* _EXTRACT_
________________________________________
Unauthorized autobiography

«On the strength of my long experience as an unemployed person … ».

That was how my short CV began when, at the end of 1988, I presented myself for an interview at Saatchi&Saatchi, the famous advertising agency.

Marketing, advertising, timetable were all terms entirely foreign to me. In my backpack, I was carrying a few stories and, in my head, a vague idea that perhaps I might have been able to become a copywriter.

They told me I could stay for a week. As it turned out, I wound up staying a bit longer: fifteen years.

After one month, I was hired, after three years I became a supervisor, after five, a creative director or, rather, the creative director with the greatest number of awards to his name in all of Italy. Coming as I had from a family of lawyers, and perhaps so as to not to feel the burden of guilt for having betrayed a tradition, I started to dedicate a lot of my free time to social campaigns. By day, I worked for the important clients and, by night, for those who were unable to pay.

In brief, I became the creative director of lost causes.

From the “Panther” student movement to Doctors Without Borders, from the WWF to the Community of Saint Egidio, from Greenpeace to the Tribunal for Patients’ Rights, from etcetera to etcetera.

Then, one fine day, I threw my career to the wind, flushed my prizes down the toilet, and took the decision to dedicate myself to film directing, once again as a self-taught practitioner. That was how I began to write and direct the Catholic Church’s campaign to solicit the eight-per-mille deductible contribution from taxpayers. I traveled to the most forsaken corners of the Earth and told many invisible stories taking place in our own Country.

In the course of these travels, in those rare moments when I was neither working nor too tired to do anything but sleep, I kept a diary, wrote short stories, composed poems. And I also began to think about new projects that became photography exhibitions, books, web sites, screenplays, documentaries, art films.

Now, after building a small village for orphans in Madagascar with the help of my children, I’ve started a new, beautiful, and exciting adventure with the Italian Buddhist Union.

And I like to think that it was just meant to be.
________________________________________
* _EXTRACTED ENTRIES_
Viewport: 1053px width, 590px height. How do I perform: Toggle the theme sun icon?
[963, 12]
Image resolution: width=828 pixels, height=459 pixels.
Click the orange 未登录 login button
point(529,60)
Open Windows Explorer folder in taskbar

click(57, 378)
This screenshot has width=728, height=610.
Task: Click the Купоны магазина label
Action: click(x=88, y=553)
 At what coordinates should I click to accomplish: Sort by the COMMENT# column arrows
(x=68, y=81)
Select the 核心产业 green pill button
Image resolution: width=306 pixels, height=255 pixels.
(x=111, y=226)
________________________________________
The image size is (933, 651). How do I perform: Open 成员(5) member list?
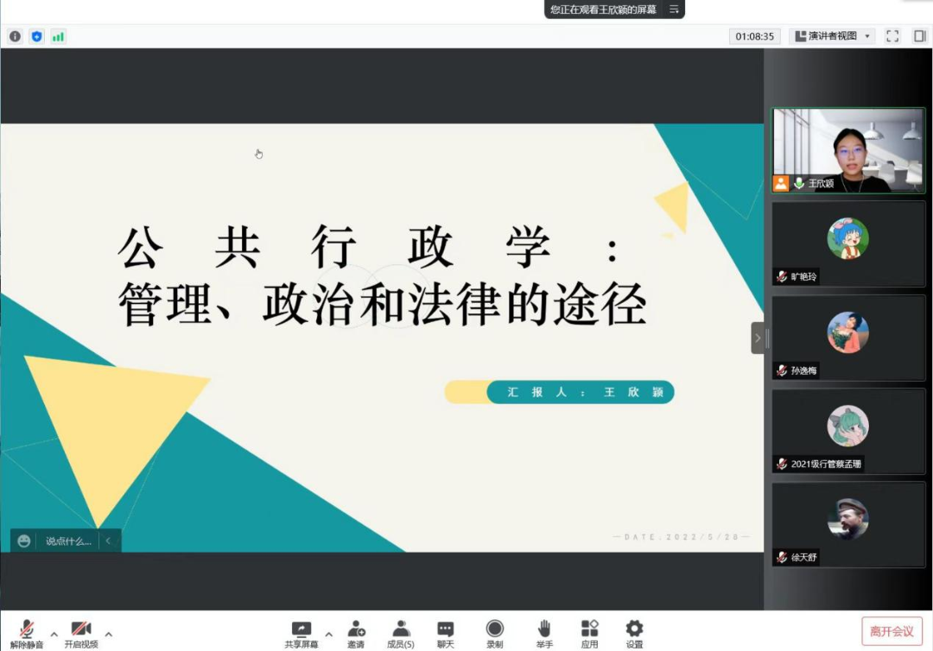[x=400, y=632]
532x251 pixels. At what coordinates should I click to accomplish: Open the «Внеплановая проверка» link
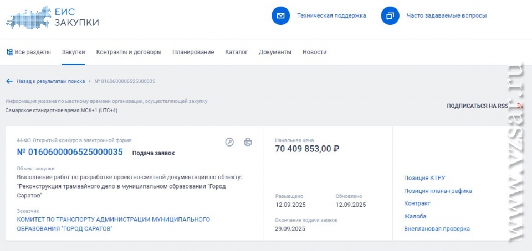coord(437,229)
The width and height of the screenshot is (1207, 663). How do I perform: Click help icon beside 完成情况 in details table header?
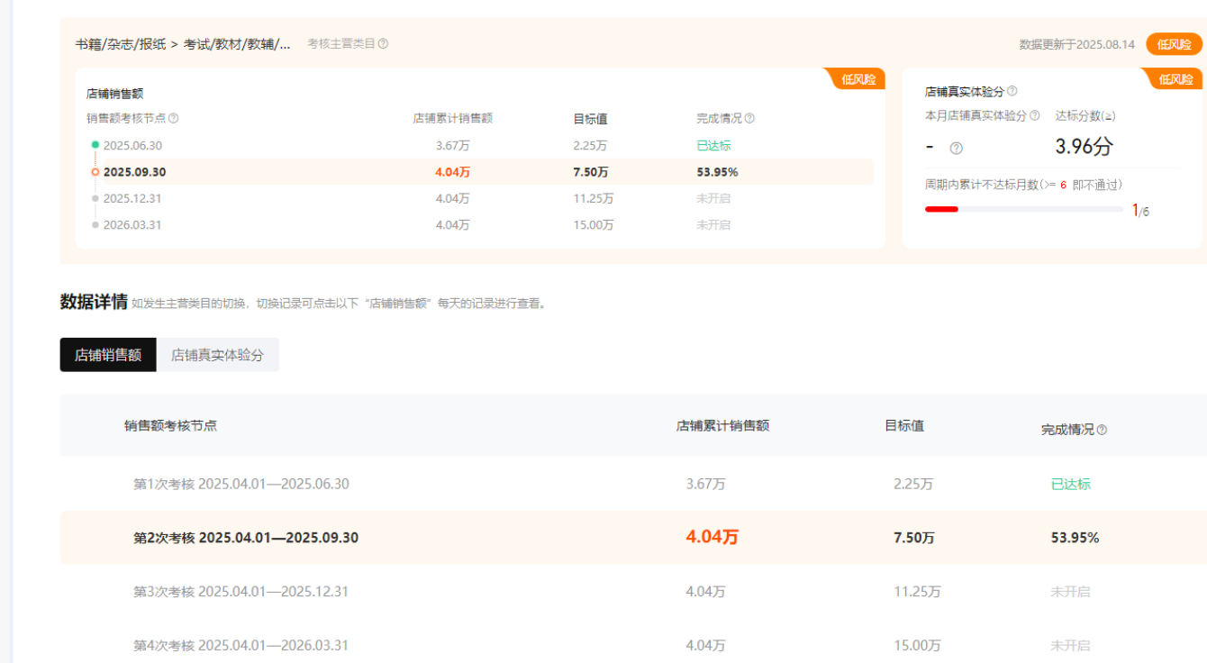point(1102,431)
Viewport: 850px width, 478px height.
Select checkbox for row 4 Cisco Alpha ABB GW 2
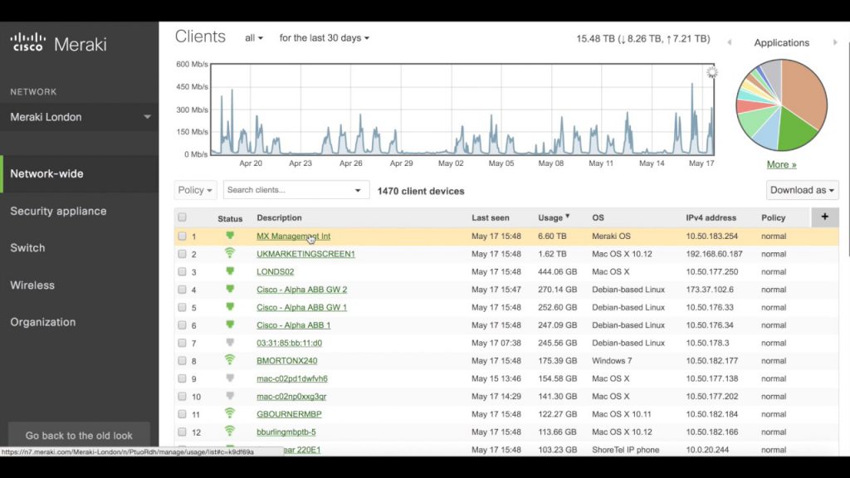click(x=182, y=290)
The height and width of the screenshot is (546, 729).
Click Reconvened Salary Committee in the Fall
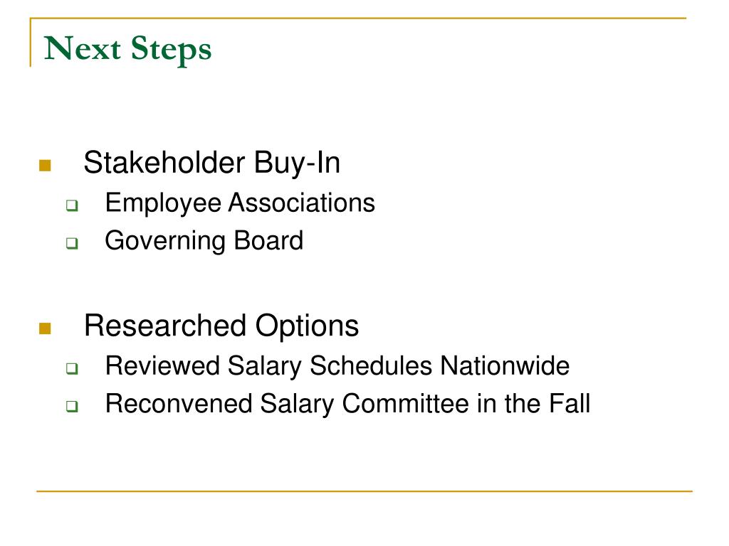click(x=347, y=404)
________________________________________
Rewrite the autobiography's paragraph that begins "After one month, I was hired" as a short bulleted list that keeps its main facts.

* _SOLUTION_
- Hired after one month, made a supervisor after three years, and a creative director after five.
- Became the creative director with the most awards in all of Italy.
- Came from a family of lawyers and, perhaps to ease the guilt of breaking that tradition, gave much free time to social campaigns.
- Worked for important clients by day and, by night, for those who could not pay.